▶ [Questions]:
(a) From the HIV indicator conditions extract, extract the passage between "Late diagnosis is" and "months of diagnosis).", inclusive.
(b) In the HIV indicator conditions extract, how many episodes of pneumonia, and within what period, count as recurrent?

START Page extract

Late diagnosis is the most important predictor of morbidity and mortality among those with HIV infection (with a CD4 cell count <350 cells/mm3 within three months of diagnosis).

Please see the HIV Indicator Conditions: Guidance for Implementing HIV Testing in Adults in Health Care Settings (coordinated by the HIV in Europe Secretariat) below:

1. Conditions which are AIDS defining = Strongly recommend testing:

Neoplasms

  • Cervical cancer
  • Non-Hodgkin lymphoma
  • Kaposi’s sarcoma

Bacterial infections

  • Mycobacterium Tuberculosis, pulmonary or extrapulmunary
  • Mycobacterium avium complex (MAC) or Mycobacterium kansasii, disseminated or extrapulmonary
  • Mycobacterium, other species or unidentified species, disseminated or extrapulmunary
  • Pneumonia, recurrent (2 or more episodes in 12 months)
  • Salmonella septicaemia, recurrent

Viral infections

  • Cytomegalovirus retinitis
  • Cytomegalovirus, other (except liver, spleen, glands)

END Page extract
START Supplied material

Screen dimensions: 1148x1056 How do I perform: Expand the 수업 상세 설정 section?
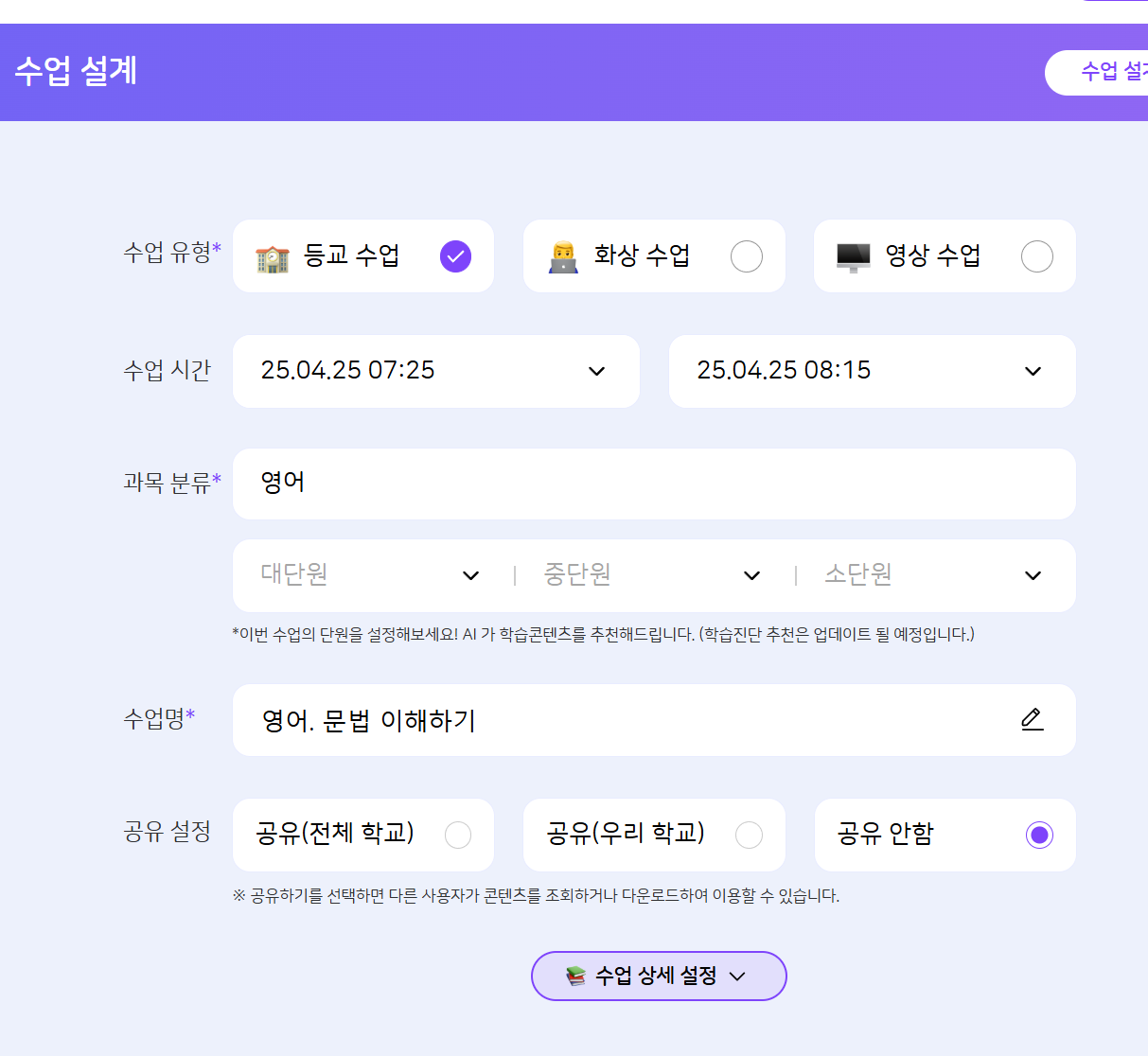coord(659,976)
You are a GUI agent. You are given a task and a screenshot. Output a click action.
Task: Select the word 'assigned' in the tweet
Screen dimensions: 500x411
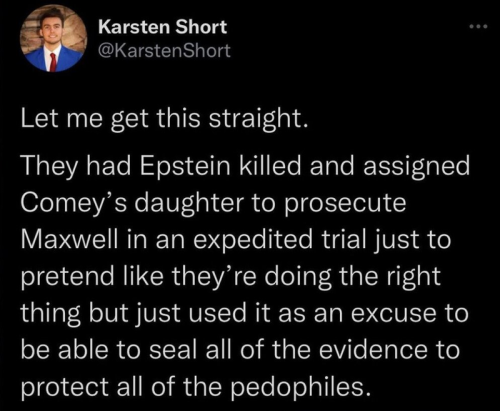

END Supplied material

▶ [Answers for this exercise]:
(a)
Late diagnosis is the most important predictor of morbidity and mortality among those with HIV infection (with a CD4 cell count <350 cells/mm3 within three months of diagnosis).

(b) Two or more episodes in 12 months.